**What to do**.
Say how many lines in the records hold the word "three", and give nothing but that number.

**Data to use**.
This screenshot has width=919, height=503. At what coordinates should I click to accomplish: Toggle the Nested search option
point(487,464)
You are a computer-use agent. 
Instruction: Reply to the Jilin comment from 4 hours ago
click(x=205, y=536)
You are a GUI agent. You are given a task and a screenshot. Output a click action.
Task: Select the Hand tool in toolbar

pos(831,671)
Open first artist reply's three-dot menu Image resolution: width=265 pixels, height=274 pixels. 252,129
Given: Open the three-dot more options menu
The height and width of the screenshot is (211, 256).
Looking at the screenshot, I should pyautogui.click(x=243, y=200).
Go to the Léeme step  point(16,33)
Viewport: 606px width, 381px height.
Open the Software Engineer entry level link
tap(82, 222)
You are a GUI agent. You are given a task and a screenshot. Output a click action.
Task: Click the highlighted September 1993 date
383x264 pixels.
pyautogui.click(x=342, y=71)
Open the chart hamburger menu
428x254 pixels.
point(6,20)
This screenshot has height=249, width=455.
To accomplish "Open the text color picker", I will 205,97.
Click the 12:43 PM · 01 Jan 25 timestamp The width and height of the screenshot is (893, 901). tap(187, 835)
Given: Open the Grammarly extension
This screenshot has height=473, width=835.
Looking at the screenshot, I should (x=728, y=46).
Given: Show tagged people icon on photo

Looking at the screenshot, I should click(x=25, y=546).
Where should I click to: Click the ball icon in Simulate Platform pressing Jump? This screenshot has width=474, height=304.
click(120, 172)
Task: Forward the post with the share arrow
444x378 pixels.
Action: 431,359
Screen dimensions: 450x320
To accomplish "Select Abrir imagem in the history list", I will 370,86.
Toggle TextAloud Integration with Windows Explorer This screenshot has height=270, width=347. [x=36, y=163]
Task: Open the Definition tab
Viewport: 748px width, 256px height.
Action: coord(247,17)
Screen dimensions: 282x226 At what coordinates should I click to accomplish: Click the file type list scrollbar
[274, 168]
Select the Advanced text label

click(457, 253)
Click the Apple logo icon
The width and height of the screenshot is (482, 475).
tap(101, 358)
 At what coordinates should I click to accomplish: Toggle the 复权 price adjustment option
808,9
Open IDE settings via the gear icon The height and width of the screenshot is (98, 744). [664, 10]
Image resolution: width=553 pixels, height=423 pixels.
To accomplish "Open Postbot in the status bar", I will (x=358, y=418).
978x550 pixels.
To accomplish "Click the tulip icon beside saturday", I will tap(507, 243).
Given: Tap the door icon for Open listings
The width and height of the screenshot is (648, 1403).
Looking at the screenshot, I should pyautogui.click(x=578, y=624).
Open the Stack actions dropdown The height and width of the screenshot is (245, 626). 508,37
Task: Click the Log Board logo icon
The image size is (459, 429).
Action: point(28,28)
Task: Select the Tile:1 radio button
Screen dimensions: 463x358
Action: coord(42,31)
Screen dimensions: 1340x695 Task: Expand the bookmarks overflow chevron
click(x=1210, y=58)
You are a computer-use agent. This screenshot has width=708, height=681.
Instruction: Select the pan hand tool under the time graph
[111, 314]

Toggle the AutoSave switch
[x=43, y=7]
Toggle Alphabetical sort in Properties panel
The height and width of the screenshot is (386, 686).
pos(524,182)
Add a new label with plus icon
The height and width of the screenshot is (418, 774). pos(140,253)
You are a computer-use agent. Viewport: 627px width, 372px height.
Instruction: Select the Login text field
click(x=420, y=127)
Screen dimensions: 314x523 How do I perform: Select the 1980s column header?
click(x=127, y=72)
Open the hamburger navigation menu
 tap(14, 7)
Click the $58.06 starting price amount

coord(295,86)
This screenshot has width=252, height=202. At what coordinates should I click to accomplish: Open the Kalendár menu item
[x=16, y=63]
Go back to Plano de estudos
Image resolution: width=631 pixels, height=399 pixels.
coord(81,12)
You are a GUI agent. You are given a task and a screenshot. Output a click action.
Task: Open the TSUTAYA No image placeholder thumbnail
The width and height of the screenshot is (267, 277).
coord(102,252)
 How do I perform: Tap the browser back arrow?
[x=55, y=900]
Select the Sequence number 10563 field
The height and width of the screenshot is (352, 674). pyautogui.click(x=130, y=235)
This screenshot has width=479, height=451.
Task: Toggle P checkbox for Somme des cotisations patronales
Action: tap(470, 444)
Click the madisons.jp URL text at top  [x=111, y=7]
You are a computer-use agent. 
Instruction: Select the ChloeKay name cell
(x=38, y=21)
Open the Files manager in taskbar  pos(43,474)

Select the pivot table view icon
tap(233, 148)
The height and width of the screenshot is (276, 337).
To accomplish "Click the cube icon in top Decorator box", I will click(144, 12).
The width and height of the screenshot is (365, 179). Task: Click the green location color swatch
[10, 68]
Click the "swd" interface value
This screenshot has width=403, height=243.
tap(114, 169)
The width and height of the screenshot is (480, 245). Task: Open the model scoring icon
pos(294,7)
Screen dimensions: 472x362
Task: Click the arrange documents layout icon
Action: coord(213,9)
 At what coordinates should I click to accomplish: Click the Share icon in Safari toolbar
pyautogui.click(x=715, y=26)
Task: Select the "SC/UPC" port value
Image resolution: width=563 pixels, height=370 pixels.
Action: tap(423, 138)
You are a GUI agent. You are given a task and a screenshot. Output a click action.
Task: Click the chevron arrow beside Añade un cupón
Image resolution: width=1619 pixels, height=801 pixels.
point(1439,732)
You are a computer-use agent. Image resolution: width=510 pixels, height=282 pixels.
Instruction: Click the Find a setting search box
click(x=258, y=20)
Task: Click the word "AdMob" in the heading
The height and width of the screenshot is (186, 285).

**Answer box**.
2